__Problem description__:
Return, exactly, the line that contains "Impressum (41, 2045)" together with all lines after it to the end of the entries, and no further lines.

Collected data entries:
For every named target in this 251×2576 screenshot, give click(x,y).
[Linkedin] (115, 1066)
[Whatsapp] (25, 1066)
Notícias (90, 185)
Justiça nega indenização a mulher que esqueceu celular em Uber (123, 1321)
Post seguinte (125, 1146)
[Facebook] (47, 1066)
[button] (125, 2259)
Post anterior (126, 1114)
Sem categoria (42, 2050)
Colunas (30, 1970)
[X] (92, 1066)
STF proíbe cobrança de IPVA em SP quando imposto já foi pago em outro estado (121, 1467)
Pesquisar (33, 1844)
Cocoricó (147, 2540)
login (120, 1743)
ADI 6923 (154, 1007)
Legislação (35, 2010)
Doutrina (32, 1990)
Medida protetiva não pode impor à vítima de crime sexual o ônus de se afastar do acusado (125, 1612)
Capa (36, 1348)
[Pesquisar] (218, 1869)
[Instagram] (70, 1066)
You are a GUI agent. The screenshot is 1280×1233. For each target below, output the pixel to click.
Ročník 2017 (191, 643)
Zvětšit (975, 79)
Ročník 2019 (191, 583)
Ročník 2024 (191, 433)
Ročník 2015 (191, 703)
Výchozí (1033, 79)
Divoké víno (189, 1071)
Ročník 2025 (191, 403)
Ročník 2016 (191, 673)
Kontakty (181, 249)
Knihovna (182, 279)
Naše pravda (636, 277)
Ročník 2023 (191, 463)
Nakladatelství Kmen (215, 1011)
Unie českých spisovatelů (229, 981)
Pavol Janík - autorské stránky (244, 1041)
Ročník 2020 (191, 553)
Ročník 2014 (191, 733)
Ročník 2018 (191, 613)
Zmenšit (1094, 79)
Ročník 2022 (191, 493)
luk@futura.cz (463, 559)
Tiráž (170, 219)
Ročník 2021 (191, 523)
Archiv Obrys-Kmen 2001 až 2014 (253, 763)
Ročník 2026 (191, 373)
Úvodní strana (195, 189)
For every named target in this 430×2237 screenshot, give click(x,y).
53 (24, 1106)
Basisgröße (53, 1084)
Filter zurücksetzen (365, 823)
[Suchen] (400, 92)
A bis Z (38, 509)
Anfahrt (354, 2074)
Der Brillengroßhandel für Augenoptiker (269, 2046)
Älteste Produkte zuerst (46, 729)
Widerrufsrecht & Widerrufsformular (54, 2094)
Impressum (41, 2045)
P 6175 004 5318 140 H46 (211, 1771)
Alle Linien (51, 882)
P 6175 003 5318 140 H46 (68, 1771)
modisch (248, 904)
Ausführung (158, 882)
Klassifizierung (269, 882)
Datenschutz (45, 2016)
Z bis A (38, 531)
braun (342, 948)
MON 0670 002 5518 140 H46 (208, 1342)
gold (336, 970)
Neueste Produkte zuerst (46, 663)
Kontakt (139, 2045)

__Reply to the exercise__:
Impressum (41, 2045)
P 6175 004 5318 140 H46 (211, 1771)
Alle Linien (51, 882)
P 6175 003 5318 140 H46 (68, 1771)
modisch (248, 904)
Ausführung (158, 882)
Klassifizierung (269, 882)
Datenschutz (45, 2016)
Z bis A (38, 531)
braun (342, 948)
MON 0670 002 5518 140 H46 (208, 1342)
gold (336, 970)
Neueste Produkte zuerst (46, 663)
Kontakt (139, 2045)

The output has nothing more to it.